Even before the inspectors make their report,
they may inform the Board of Trade of facts which tend to show that
an offence has
been committed: see s 41 of the Act of 1967. When they
do make their report, the Board are bound to send a copy of it to the
company;
and the Board may, in their discretion, publish it, if they
think fit, to the public at large.
Seeing that their work and their
report may lead to such consequences, I am clearly of the opinion
that the inspectors must act
fairly. This is a duty which rests on
them, as on many other bodies, even though they are not judicial, nor
quasi-judicial, but
only administrative: see Reg v Gaming Board for
Great Britain, Ex parte Benaim and Khaida
[1970] 2 QB 417.'
Sachs LJ expressed
himself as follows:
'The nature of the proceeding, the
purposes for which the reports may be used, the matter which may be
found in them and the extent
of the publication being respectively as
described, it seems to me, as well as to Lord Denning MR, very clear
that in the conduct
of the proceedings there must be displayed that
measure of natural justice which Lord Reid in Ridge v Baldwin
[1964]
AC 40
at 65, described as "insusceptible of exact definition,
but what a reasonable man would regard as fair procedure in
particular
circumstances . . .". To come to that conclusion it
is, as recent decisions have shown, not necessary to label the
proceedings
"judicial", "quasi-judicial",
"administrative" or "investigatory": it is the
characteristics
of the proceeding that matter, not the precise
compartment or compartments into which it falls - and one of the
principal characteristics
of the proceedings under consideration is
to be found in the inspectors' duty, in their statutory fact-finding
capacity, to produce
a report which may be made public and may thus
cause severe injury to an individual by its findings.'
[95] I have no quarrel
with the judgment, as far as it goes. But the problem which faced the
Court of Appeal in the Pergamon Press
case differs from the problem
confronting us. In that case the issue was whether, at common law,
the inspectors conducting the
enquiry had to act in accordance with
the principles of procedural fairness. For this reason it was
unnecessary for the Pergamon
Court to characterise thenature of the
proceedings. On Mr Marcus' argument it is essential for us to do so,
for the issue before
us is not the common-law one, but the
constitutional question as to whether paras (b) and (c) of s 24 of
the Constitution apply
to an enquiry under ss 417 and 418 of the Act.
*-*-*
*REQUIRED WORK*
1) In the judgment excerpt on the inspectors' enquiry, why did the Pergamon Press court not need to characterise the nature of the proceedings? Answer in one to three sentences.
2) How would the judgment excerpt on the inspectors' enquiry go on after its final sentence? Continue it from there.

*GIVEN INFORMATION*
*-*-*
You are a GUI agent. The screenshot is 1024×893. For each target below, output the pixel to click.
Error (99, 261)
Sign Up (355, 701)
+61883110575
*-*-*
*ANSWERS TO THE EXERCISE*
1) The issue in that case was whether, at common law, the inspectors conducting the enquiry had to follow the principles of procedural fairness. Deciding that issue did not require a characterisation of the proceedings.

2)
They only apply if the nature of the enquiry is characterised as
being 'administrative
action' because it is only in relation to
'administrative action' that s 24 rights arise.’
[38]
I am therefore of the view that I am not precluded by the authority
of any of the judgments mentioned above,
from
considering the merits of applicants’ review application in
terms of PAJA or in terms of the legality principle.
Review in terms of
PAJA
[39] The question whether
any particular conduct is subject to review in terms of PAJA depends
on the definition of
‘
administrative
action’
in section 1 thereof. The
relevant part of the definition reads as follows:
‘
In
this Act, unless the context indicates otherwise-
'administrative
action' means any decision taken, or any failure to take a decision,
by-
(a) an organ of state,
when-
(i) exercising a power
in terms of the Constitution or a provincial constitution; or
(ii) exercising a
public power or performing a public function in terms of any
legislation; or
(b) a natural or
juristic person, other than an organ of state, when exercising a
public power or performing a public function in
terms of an
empowering provision,
which adversely
affects the rights of any person and which has a direct, external
legal effect, but does not include-‘
[40] The important
criterion, for present purposes, is ‘
adversely affects the
rights of any person’
. It has been interpreted by the
courts in a broad and purposive manner. See
Joseph and Others v
City of Johannesburg and Others
2010 (4) SA 55
(CC) paras [41] to
[43]:
‘
[41]
Section 3(1) of PAJA provides that '(a)dministrative action which
materially and adversely affects the rights or legitimate
expectations of any person must be procedurally fair'. The structure
of s 3(1) is important as it indicates the broad application
of the
procedural fairness provisions under PAJA. In
Walele
,
in considering a procedural fairness claim based on an alleged
legitimate expectation, this court emphasisedthat s 3 of PAJA must
be
interpreted generously to give proper effect to s 33(1) of the
Constitution.O'Regan J, writing for the minority, observed that
'(w)e
must be careful, in construing s 3(1), to bear in mind that it is the
key provision in PAJA that gives effect to the right
entrenched in s
33(1) of the Constitution'.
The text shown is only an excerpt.